> INSTRUCTIONS TO FOLLOW: Could you copy out all the lines in the material below where the word "each" occurs?
=== Section Start ===
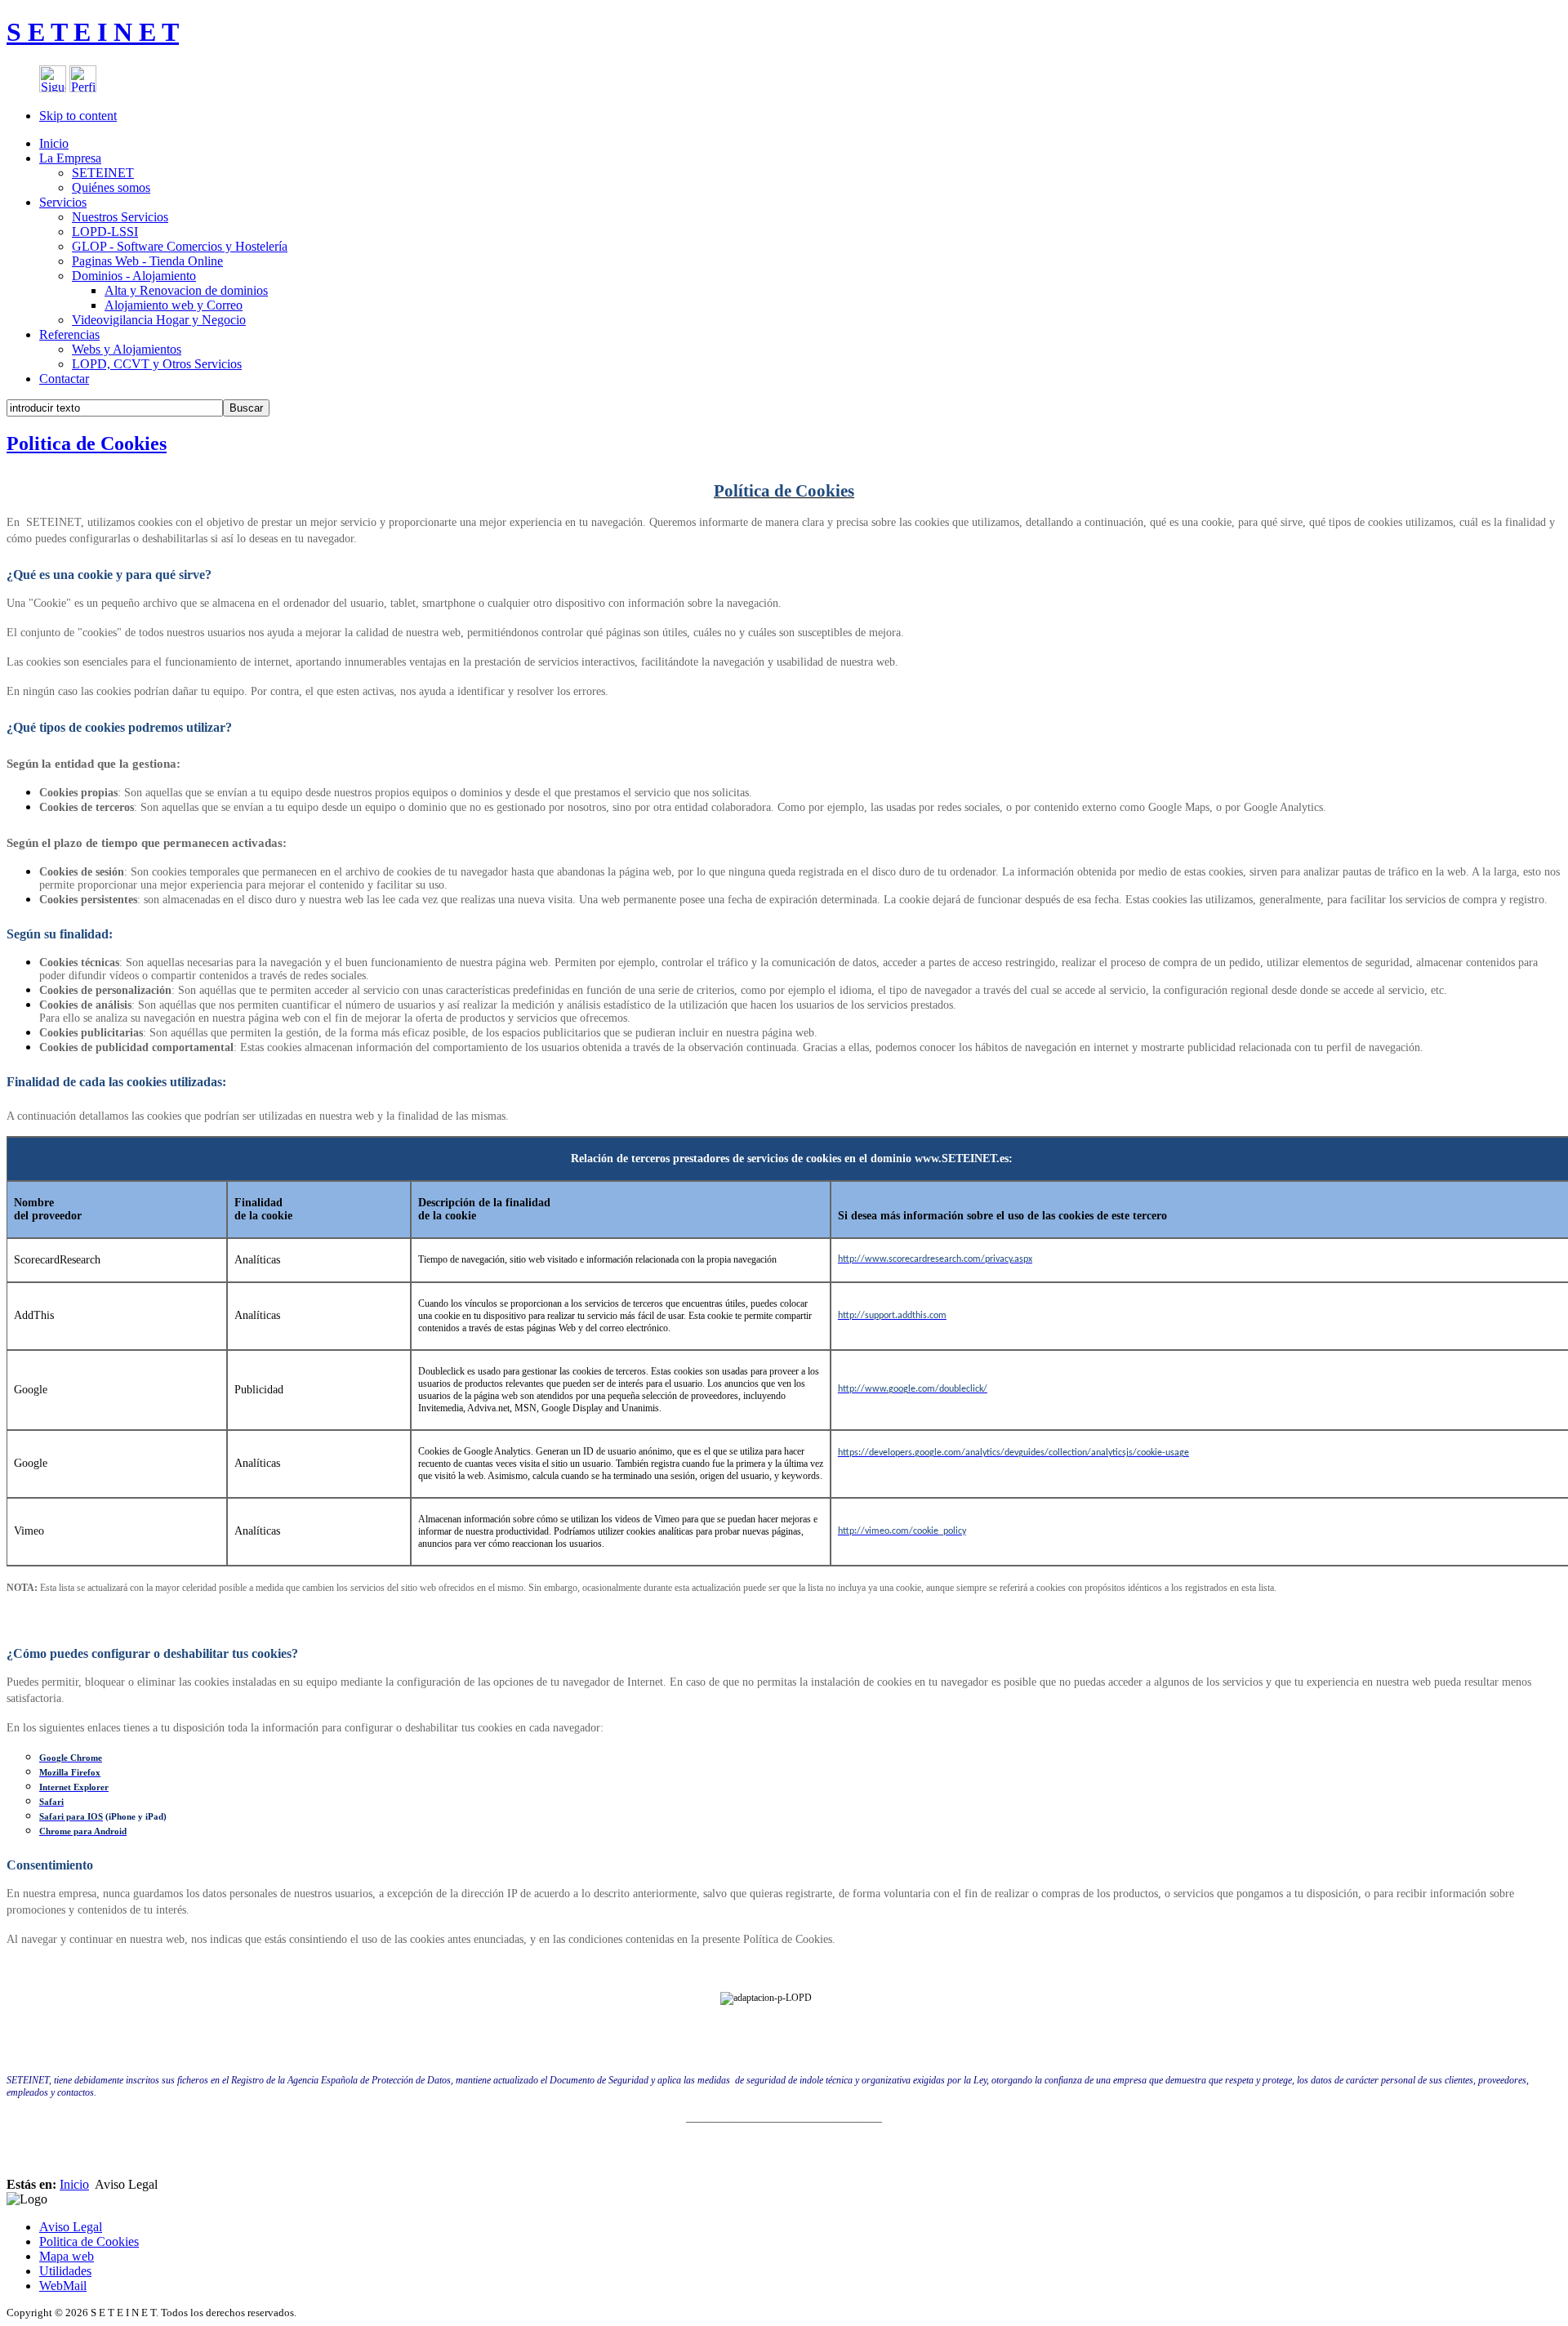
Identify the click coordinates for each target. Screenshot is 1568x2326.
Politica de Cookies (87, 443)
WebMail (63, 2286)
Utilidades (65, 2271)
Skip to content (78, 116)
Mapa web (66, 2256)
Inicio (74, 2184)
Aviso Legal (70, 2227)
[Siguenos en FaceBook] (52, 88)
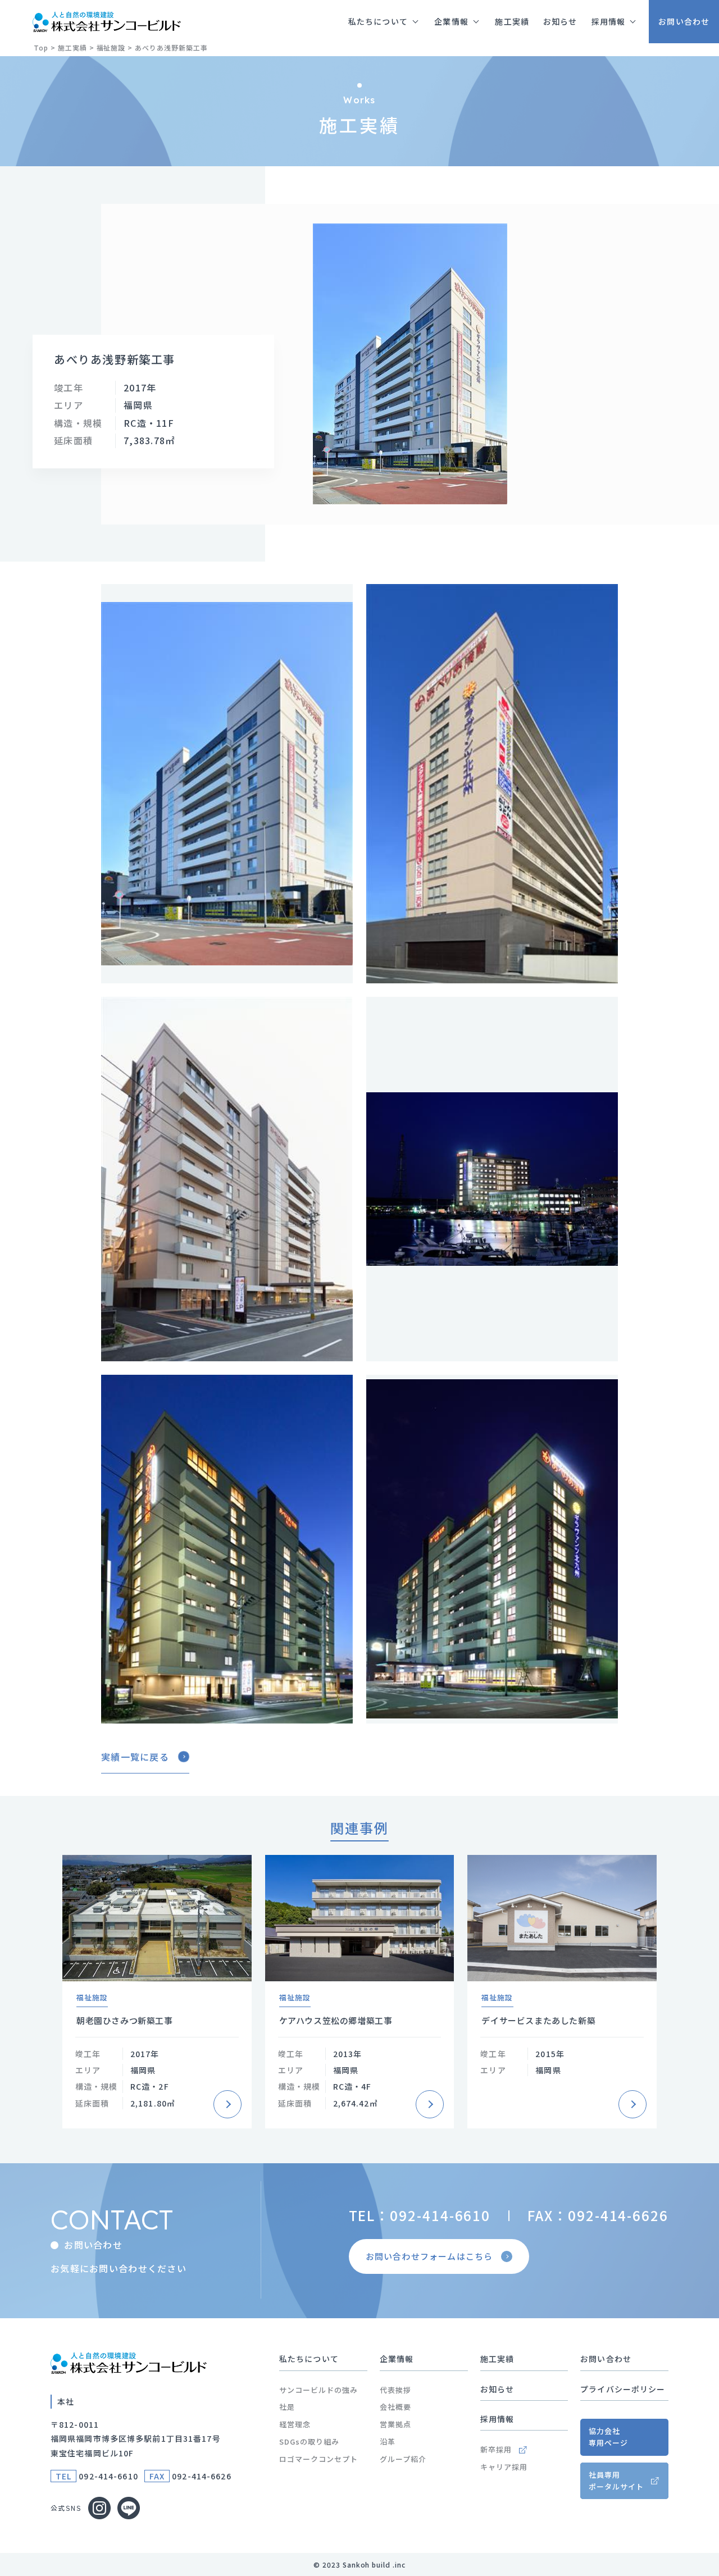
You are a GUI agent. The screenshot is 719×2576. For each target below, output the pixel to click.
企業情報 (396, 2358)
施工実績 (497, 2358)
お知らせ (497, 2389)
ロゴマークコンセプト (318, 2459)
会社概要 (395, 2406)
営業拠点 (395, 2424)
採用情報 (497, 2418)
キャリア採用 (503, 2466)
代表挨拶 (395, 2389)
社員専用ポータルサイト (616, 2480)
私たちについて (309, 2358)
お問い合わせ (605, 2358)
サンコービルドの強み (318, 2389)
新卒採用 (496, 2449)
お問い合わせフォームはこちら (429, 2256)
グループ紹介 (403, 2459)
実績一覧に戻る (135, 1756)
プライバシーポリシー (622, 2389)
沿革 (387, 2441)
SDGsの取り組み (309, 2441)
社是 (287, 2406)
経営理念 (295, 2424)
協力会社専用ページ (608, 2436)
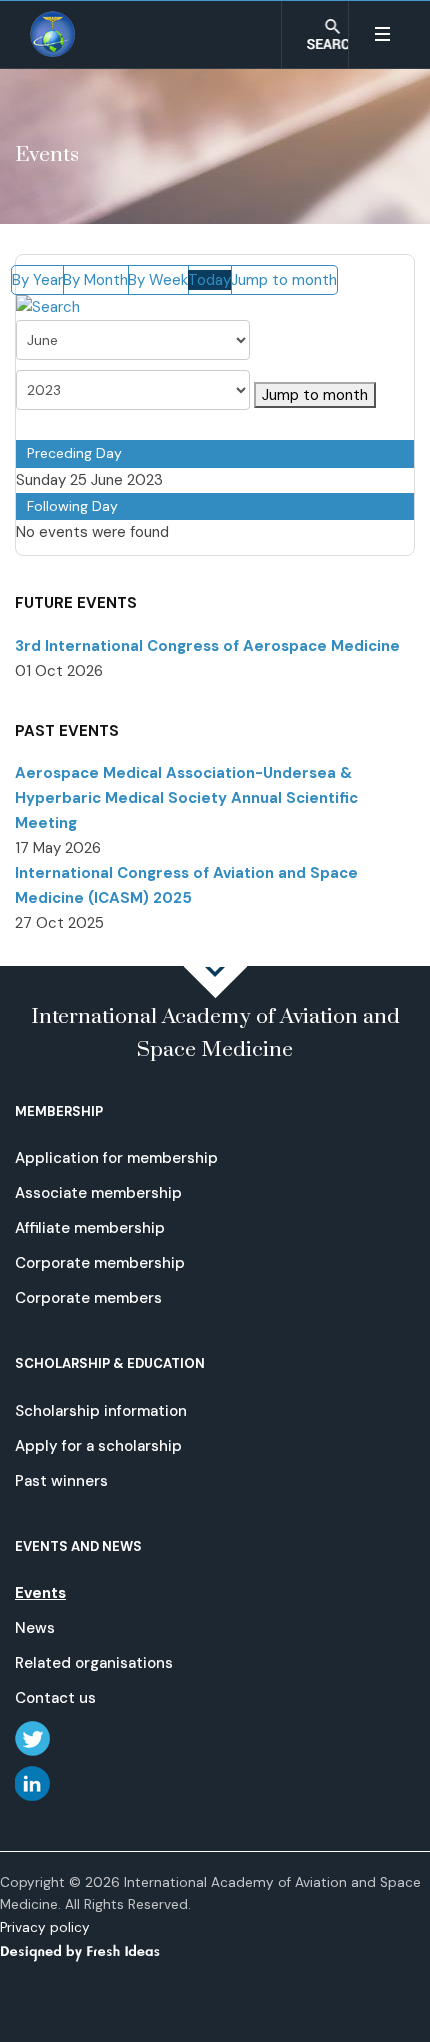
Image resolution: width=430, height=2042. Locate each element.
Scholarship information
=== Section End ===
> WRITTEN REPLY:
Identify the click coordinates for each target. Screenshot is 1568x2326.
You are a GUI agent. The screenshot is 719×2576. For each target below, output the pixel to click.
Image resolution: width=430, height=2042. Locate each element.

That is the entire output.